The Flock ecosystem now includes license plate readers, live cameras, drones, and 911 integration. That’s a significant public safety infrastructure. With that level of integration, we have a responsibility to ensure the contracts and data controls are airtight.

There are five areas that deserve deeper review:

First, our agreement incorporates online Terms & Conditions by reference. Those website terms can change. We need to freeze the governing version and ensure no amendments apply without written City approval.

Second, the contracts should explicitly prohibit secondary use of Dunwoody data — including AI training, product development, benchmarking, or commercialization — unless the City expressly approves it.

Third, we need clear sharing governance. Who can access our data? Which agencies are approved? Are nationwide sharing settings enabled? How often are those settings reviewed?
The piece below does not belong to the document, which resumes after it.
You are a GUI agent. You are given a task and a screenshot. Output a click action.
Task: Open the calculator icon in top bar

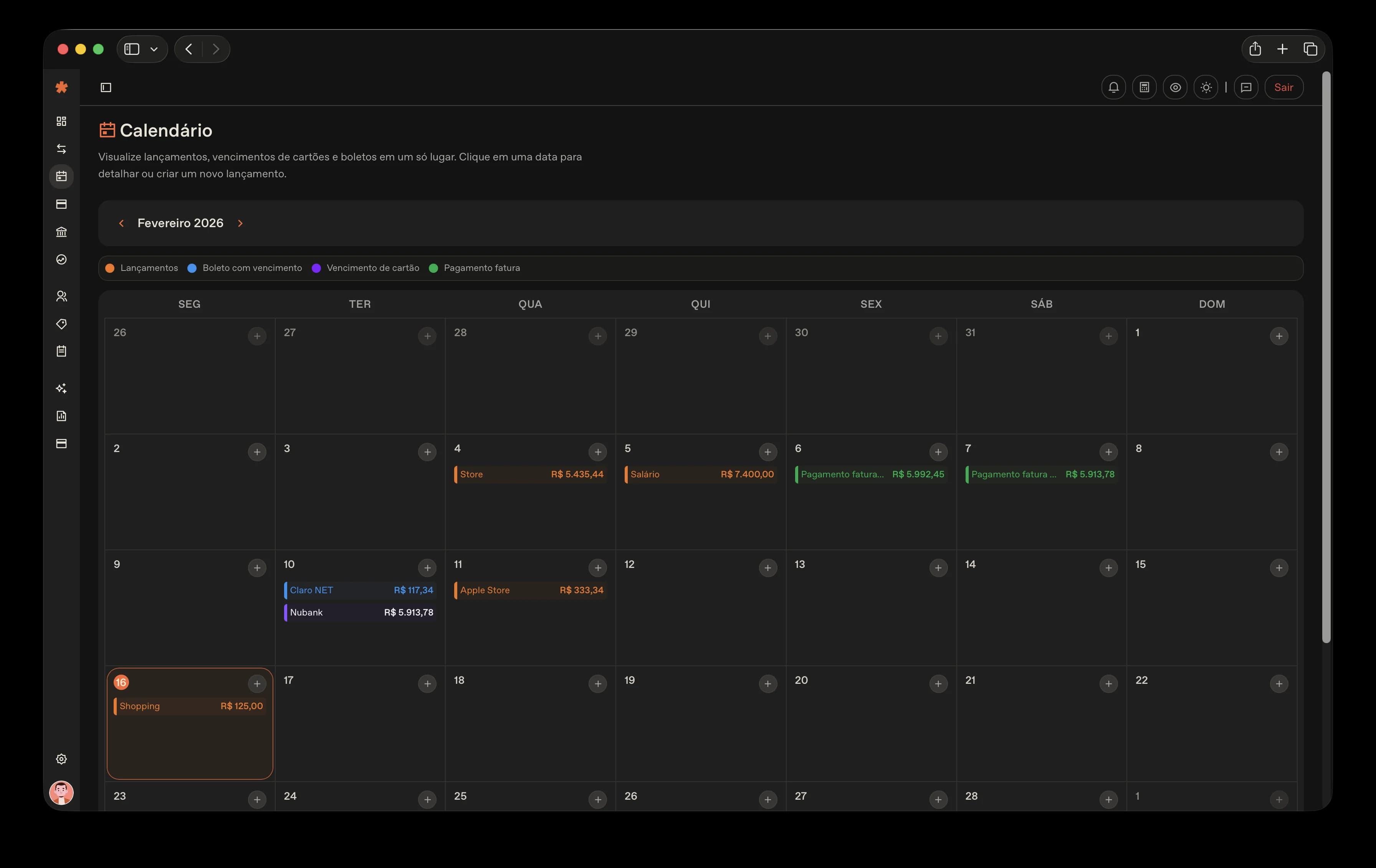(1144, 87)
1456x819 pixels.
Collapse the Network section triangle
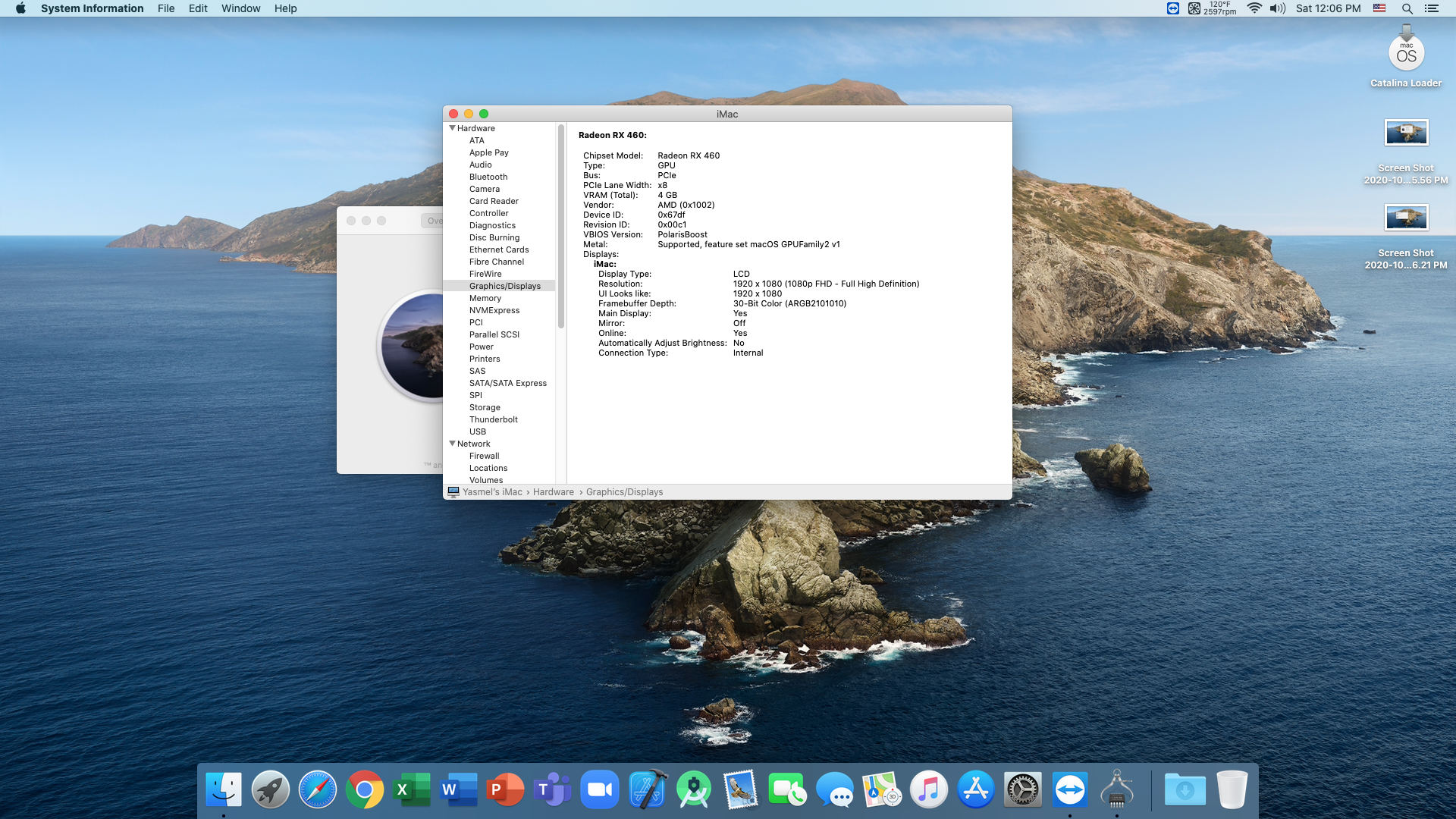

That should be documented and audited.

Fourth, security controls must be mandatory and enforceable — especially multi-factor authentication for every user, clear audit logs, and defined breach notification timelines.

Fifth, the liability structure should not cap responsibility in cases of gross negligence or serious data security failure. Taxpayers should not bear that risk.

None of these issues mean the technology is ineffective. But they are governance issues that require structured oversight.

We can support public safety tools and insist on strong privacy protections at the same time. Those are not mutually exclusive.

Lastly, I'd like council to be presented with the city's internal governance, risk and control policies that permit access to these types of systems and data.